--- START ---

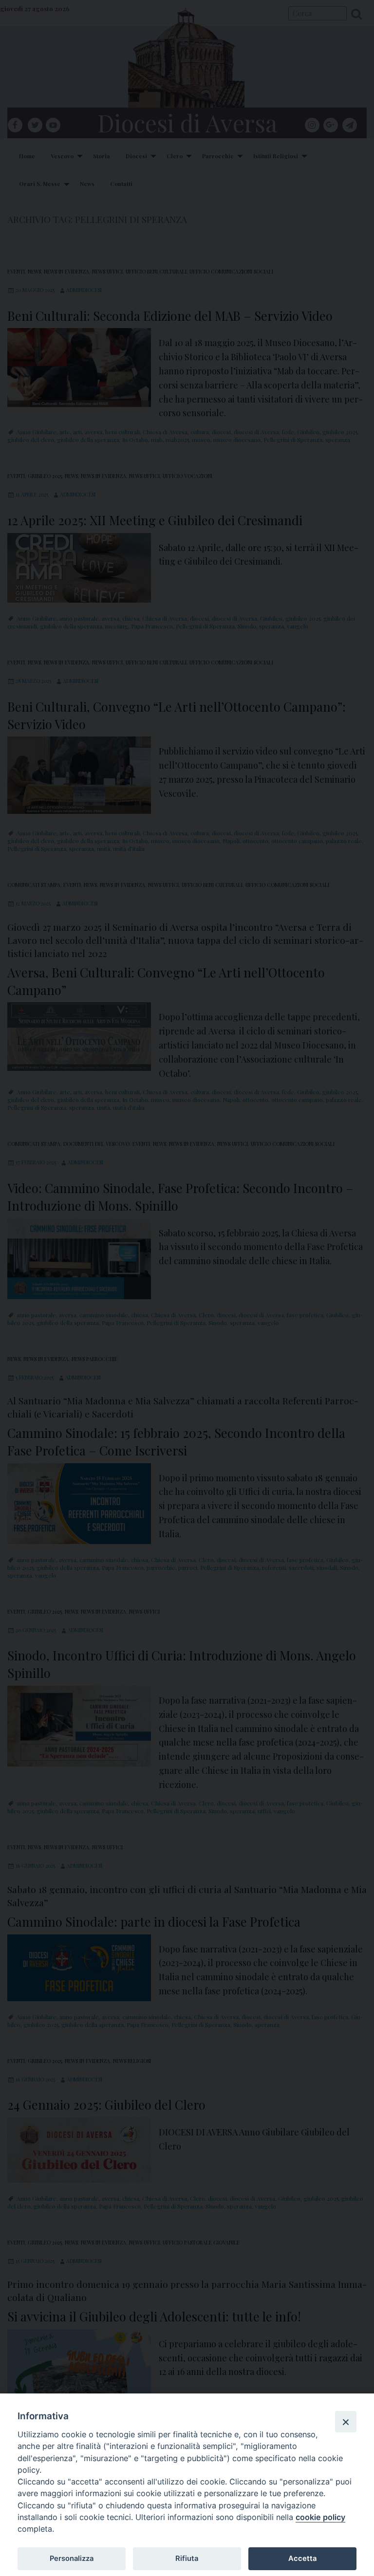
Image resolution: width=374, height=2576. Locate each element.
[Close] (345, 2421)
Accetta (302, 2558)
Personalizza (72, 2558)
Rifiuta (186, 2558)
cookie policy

--- END ---

Work to be completed:
Once the pictures are set aside, repeat each entry exactly as it stands.

Response below:
Image resolution: width=374, height=2576. Locate each element.
[Close] (345, 2421)
Accetta (302, 2558)
Personalizza (72, 2558)
Rifiuta (186, 2558)
cookie policy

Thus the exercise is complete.